REQUIREMENT:
Give the number of lines in the records below that contain the word "page", and nothing more.

RECORDS:
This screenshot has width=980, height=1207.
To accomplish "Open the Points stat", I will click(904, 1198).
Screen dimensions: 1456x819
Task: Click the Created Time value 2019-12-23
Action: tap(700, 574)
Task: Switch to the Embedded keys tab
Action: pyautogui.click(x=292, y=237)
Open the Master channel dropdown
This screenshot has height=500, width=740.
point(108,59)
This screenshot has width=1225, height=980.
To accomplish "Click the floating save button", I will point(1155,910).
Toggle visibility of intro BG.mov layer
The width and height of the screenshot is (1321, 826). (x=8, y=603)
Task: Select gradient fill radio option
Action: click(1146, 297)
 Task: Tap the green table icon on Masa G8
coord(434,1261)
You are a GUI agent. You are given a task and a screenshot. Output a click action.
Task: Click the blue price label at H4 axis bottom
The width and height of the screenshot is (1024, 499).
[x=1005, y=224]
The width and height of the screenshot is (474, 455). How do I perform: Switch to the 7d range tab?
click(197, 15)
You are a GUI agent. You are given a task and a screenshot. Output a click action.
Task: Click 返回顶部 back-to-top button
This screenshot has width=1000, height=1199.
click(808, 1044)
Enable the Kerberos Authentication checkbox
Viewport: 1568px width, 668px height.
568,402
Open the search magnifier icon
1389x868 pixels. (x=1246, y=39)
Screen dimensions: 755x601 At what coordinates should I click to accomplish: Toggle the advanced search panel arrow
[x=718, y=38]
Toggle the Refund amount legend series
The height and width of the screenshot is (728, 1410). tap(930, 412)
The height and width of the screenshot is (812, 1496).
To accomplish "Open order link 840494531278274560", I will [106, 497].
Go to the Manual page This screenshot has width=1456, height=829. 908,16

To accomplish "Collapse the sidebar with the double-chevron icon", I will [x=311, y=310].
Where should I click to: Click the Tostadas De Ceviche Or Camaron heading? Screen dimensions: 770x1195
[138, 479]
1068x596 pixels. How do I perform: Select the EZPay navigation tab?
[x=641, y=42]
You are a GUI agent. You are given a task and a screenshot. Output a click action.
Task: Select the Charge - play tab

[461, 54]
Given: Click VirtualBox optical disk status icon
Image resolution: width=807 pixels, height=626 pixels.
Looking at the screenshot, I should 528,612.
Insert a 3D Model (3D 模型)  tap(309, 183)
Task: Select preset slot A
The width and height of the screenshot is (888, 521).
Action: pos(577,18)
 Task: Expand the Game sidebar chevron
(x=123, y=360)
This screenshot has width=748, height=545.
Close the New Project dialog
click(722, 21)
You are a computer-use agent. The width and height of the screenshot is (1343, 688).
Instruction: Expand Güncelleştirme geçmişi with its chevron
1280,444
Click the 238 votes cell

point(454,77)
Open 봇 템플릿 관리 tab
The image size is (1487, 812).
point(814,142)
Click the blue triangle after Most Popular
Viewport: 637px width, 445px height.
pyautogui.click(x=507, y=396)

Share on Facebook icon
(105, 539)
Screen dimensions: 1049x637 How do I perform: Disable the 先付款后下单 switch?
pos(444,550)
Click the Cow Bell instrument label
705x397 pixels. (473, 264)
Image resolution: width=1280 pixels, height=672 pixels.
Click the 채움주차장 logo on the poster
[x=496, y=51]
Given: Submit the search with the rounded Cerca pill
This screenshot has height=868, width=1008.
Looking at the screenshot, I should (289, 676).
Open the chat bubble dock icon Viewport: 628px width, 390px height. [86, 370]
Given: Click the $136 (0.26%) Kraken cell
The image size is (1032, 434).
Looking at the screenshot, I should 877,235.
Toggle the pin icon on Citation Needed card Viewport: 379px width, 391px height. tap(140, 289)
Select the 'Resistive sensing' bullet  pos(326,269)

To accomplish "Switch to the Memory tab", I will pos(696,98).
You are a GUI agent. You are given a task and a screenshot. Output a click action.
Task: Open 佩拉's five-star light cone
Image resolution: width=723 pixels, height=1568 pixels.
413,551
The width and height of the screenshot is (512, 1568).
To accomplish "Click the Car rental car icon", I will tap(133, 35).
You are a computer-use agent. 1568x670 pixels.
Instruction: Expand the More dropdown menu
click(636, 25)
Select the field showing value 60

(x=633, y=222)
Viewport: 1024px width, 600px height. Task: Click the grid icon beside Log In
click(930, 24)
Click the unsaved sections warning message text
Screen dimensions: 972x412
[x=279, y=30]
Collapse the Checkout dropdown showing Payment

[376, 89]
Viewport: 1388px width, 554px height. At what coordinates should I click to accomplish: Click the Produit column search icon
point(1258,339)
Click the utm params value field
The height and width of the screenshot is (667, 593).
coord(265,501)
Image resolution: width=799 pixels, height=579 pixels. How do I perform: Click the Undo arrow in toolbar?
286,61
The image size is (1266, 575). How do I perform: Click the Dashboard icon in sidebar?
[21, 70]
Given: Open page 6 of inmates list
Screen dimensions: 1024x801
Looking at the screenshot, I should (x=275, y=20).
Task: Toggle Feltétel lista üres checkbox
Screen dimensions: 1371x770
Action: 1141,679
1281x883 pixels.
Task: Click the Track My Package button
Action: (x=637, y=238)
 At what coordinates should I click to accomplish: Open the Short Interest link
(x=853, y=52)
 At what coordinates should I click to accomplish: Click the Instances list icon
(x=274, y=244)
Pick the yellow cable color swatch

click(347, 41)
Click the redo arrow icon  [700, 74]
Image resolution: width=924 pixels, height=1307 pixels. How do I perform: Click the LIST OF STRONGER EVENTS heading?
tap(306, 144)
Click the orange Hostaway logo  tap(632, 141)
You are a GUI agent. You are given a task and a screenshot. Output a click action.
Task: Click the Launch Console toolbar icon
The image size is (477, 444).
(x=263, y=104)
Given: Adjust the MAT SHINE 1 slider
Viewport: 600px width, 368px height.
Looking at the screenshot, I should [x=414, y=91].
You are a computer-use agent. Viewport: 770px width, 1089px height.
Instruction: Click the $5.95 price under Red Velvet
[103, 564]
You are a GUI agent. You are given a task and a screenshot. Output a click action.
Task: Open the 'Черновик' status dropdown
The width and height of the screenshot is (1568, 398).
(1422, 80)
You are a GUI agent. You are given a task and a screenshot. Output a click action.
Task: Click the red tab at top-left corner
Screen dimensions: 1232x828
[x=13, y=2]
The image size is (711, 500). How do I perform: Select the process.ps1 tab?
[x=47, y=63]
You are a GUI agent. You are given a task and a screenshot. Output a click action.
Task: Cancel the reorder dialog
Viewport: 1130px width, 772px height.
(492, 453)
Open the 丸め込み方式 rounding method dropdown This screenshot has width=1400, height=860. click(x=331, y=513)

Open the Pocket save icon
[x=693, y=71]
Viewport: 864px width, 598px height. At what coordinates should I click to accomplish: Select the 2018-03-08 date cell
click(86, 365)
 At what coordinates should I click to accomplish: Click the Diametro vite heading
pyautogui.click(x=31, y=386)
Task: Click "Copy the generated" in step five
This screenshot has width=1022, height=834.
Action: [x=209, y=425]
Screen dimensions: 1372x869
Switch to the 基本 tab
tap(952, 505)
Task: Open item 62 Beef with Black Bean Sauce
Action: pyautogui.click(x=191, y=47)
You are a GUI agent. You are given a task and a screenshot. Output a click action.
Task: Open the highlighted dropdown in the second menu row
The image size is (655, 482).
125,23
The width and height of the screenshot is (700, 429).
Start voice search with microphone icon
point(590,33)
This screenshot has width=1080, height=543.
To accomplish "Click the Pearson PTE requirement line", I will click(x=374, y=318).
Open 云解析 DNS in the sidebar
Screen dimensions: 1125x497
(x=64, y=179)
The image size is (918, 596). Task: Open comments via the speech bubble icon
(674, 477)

THE ANSWER:
2